[PROVIDED INFORMATION]
%%

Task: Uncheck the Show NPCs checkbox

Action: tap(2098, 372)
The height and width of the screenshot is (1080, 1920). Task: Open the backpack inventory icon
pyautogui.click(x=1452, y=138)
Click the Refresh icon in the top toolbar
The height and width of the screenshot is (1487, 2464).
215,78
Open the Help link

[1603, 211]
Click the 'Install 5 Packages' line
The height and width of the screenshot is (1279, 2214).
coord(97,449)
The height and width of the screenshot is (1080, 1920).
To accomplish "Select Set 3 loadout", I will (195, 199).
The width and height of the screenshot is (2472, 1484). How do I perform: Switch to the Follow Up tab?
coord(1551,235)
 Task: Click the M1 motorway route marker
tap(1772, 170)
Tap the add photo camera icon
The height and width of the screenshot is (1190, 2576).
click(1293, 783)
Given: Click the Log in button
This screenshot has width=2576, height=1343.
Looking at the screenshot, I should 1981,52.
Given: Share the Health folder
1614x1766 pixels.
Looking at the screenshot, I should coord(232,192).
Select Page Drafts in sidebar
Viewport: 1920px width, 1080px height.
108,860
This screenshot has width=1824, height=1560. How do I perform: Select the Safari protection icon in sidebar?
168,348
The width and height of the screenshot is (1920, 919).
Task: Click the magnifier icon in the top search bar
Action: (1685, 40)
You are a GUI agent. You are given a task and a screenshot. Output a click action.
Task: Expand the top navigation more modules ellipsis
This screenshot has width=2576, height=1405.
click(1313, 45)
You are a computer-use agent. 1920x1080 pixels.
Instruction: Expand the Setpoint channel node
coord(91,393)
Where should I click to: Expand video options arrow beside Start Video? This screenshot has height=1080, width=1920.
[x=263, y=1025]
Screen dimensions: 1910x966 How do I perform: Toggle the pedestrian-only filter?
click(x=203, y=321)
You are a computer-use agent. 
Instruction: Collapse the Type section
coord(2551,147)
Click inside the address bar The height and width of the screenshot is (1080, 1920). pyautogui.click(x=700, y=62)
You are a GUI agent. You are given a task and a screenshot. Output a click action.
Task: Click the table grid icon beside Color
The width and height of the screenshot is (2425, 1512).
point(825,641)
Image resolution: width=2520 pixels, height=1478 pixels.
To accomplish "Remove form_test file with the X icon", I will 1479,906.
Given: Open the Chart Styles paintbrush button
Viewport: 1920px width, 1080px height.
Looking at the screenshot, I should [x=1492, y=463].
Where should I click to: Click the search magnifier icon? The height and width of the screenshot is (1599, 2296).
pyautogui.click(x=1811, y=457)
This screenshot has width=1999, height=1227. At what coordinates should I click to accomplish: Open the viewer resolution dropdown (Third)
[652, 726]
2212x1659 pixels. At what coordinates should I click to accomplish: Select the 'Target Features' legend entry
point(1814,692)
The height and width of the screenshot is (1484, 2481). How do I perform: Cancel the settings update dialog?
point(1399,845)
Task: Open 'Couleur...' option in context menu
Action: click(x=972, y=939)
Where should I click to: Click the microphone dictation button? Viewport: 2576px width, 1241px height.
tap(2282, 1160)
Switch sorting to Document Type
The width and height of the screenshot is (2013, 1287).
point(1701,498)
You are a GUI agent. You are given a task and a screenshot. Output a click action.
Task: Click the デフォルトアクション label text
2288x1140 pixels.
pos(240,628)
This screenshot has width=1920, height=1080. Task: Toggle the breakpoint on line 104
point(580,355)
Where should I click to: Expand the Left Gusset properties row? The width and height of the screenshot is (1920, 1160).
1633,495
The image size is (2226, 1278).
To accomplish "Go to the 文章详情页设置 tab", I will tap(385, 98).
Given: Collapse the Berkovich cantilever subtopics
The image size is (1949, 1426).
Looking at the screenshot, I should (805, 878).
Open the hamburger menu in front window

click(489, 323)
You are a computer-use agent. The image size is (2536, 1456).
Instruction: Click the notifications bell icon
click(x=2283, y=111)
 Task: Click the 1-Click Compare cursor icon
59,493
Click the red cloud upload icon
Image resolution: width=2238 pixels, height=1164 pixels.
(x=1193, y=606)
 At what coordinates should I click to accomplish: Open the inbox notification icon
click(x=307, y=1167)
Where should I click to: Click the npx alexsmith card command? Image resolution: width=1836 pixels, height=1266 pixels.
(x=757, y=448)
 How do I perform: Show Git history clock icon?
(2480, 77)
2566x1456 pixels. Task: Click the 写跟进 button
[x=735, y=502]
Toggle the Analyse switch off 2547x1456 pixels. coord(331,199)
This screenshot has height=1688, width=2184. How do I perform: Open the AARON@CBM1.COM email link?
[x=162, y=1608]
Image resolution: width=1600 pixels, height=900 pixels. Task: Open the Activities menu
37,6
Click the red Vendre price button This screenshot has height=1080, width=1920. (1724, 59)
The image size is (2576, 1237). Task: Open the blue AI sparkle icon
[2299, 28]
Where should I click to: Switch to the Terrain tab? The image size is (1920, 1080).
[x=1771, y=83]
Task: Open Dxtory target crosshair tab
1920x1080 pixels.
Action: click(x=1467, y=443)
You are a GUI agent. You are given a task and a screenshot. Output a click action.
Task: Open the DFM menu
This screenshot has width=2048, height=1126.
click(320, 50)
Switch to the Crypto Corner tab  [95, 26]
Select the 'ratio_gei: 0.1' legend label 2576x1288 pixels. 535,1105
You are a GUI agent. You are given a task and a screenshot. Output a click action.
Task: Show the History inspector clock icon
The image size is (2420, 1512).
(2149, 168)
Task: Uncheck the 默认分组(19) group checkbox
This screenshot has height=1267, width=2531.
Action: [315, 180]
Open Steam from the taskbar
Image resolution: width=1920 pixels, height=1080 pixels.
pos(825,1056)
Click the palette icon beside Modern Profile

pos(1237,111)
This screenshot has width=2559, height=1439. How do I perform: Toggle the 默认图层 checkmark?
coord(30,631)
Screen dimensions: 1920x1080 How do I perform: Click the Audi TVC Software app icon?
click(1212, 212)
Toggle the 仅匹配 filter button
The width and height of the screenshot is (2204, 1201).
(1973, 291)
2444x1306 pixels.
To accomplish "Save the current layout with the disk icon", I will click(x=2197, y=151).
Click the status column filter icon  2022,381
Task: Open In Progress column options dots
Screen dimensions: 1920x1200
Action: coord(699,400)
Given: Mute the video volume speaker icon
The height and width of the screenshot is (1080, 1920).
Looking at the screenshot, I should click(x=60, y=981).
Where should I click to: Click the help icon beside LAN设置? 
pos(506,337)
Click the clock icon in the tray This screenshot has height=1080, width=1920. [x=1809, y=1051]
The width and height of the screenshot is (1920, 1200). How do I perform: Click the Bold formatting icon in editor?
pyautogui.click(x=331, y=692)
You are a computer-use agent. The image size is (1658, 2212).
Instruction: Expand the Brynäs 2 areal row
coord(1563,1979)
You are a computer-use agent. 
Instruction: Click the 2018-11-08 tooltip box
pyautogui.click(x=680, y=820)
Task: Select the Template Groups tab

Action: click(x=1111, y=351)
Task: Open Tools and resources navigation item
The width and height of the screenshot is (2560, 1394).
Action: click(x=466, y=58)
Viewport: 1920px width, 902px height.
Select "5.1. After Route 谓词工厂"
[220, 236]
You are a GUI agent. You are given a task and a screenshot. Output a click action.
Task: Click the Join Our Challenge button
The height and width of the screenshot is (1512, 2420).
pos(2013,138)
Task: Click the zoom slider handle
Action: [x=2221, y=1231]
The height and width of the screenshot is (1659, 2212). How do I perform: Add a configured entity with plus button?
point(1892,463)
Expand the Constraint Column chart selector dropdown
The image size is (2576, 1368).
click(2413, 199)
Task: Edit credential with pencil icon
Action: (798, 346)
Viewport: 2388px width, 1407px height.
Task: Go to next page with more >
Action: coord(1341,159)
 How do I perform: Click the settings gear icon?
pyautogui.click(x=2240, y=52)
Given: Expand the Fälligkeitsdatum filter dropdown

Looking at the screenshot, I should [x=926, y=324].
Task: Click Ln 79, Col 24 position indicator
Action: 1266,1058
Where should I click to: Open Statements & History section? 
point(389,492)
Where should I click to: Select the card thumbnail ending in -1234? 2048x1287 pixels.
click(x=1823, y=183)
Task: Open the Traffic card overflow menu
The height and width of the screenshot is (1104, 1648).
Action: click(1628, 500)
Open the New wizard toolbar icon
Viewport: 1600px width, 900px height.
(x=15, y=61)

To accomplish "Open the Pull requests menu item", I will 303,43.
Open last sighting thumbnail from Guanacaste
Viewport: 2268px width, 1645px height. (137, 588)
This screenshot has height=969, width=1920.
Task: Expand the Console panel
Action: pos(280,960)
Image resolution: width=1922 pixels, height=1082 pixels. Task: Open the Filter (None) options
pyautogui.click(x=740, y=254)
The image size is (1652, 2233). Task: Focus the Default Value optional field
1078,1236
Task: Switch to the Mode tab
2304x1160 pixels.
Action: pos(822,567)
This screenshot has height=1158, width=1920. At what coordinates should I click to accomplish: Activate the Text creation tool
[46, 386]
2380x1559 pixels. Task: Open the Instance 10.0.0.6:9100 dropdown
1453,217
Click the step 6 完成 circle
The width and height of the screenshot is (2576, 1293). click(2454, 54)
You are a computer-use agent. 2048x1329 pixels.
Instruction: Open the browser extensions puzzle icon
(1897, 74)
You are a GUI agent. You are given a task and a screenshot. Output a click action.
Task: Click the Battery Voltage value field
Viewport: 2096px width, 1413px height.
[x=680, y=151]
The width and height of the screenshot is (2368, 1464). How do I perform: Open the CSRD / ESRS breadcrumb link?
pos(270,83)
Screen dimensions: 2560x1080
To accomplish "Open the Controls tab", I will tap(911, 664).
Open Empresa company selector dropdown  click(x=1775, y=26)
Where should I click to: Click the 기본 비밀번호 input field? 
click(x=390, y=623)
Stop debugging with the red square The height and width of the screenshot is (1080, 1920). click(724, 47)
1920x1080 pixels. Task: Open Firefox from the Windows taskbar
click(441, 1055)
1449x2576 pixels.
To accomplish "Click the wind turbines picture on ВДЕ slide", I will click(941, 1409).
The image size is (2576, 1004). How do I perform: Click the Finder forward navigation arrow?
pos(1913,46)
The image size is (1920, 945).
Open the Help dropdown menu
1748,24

%%

[THE TASK] The answer should be all lines from the entries above that hold the word "label".

[TASK SOLUTION]
Task: Click the デフォルトアクション label text
Select the 'ratio_gei: 0.1' legend label 2576x1288 pixels. 535,1105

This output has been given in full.